Selected excerpt:
□ □ □ □ □ □ □

Mobile home break questioned

By FRITZ MAYER

MONTICELLO, NY — “I think that we come back on January 2 and start reviewing this, because one advantage to this system is we can amend it; the other way, we would have had a tax that we couldn’t do anything with. But am I mad as hell? Yes.”

That was lawmaker Leni Binder’s thought just an hour or so before she voted against adopting the user fee to pay for the Sullivan County solid waste system. After she learned that a yes vote would set the fees in stone at least for 2010, she voted no with two of her colleagues to reject the fees. But at the meeting in the government center on December 18, the majority prevailed and the user fee system was voted into law.

Before that happened, however, a major hiccup occurred when Binder and at least five other lawmakers were surprised to learn that some property owners with habitable buildings will be able to opt out of the program. They were under the impression that no habitable buildings would be able to avoid the fee.

□ □ □ □ □ □ □

Data supplied:
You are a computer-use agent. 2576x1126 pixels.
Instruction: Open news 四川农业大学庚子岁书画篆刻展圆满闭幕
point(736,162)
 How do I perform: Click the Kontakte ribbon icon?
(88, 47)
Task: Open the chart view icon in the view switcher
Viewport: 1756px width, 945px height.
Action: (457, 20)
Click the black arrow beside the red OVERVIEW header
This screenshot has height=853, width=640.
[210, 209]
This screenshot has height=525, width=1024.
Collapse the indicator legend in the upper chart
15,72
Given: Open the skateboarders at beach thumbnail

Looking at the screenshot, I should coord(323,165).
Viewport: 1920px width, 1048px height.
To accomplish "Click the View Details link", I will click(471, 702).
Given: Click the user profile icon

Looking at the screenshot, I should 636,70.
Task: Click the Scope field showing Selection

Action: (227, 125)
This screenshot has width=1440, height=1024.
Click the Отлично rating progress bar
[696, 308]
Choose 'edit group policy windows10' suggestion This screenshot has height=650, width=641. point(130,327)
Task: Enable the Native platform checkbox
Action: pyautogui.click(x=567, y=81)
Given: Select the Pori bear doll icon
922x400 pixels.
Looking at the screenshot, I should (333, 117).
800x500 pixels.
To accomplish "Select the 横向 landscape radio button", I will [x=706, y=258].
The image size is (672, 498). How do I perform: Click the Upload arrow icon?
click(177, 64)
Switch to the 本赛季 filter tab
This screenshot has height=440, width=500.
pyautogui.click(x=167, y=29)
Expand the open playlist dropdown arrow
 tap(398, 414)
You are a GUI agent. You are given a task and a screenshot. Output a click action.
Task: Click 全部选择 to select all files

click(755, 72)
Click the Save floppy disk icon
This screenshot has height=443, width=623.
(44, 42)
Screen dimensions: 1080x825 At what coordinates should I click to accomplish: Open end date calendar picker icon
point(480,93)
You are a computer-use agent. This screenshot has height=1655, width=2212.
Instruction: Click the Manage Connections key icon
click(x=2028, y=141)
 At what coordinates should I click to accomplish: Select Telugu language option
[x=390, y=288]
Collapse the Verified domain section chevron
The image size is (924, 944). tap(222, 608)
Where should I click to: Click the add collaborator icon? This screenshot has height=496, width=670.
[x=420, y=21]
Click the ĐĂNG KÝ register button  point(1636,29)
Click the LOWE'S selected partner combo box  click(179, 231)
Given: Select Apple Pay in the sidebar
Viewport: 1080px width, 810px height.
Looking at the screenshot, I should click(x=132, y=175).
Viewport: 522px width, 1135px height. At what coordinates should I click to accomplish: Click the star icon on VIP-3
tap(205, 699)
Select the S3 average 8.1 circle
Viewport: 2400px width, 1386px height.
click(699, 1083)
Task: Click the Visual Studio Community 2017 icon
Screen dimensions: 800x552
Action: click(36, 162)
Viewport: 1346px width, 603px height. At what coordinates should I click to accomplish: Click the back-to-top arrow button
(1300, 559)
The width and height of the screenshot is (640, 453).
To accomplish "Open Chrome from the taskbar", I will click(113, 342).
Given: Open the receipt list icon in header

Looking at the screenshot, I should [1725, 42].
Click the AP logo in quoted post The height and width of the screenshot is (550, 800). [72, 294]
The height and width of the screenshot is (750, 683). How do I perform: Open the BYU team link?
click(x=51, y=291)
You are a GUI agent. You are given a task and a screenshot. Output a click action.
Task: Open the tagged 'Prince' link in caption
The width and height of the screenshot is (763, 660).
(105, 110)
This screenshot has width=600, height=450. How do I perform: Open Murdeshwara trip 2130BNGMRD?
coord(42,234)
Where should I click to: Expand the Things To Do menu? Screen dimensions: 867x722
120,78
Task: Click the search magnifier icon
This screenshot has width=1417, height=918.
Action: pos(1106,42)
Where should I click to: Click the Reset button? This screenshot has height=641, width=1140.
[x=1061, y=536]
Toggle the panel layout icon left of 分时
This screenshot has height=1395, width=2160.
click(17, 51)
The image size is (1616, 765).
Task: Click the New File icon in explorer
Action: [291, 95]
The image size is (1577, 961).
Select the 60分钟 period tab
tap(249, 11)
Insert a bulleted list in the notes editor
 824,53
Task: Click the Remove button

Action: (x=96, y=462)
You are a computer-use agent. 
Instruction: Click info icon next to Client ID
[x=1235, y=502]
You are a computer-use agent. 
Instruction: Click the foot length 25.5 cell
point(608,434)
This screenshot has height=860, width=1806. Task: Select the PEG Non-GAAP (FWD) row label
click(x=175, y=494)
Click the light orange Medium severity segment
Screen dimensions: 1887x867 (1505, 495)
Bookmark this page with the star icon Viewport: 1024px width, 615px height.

□ □ □ □ □ □ □

What you need to do:
1. Answer these from the article on the Sullivan County solid waste user fee:
(a) On what date was the meeting in the government center held?
(b) How many of Binder's colleagues voted no along with her?
(c) What were Binder and the other surprised lawmakers under the impression of?
2. List every date or year mentioned in the article on the Sullivan County solid waste user fee.

Responses:
1.
(a) December 18.
(b) Two.
(c) That no habitable buildings would be able to avoid the fee.

2.
January 2
2010
December 18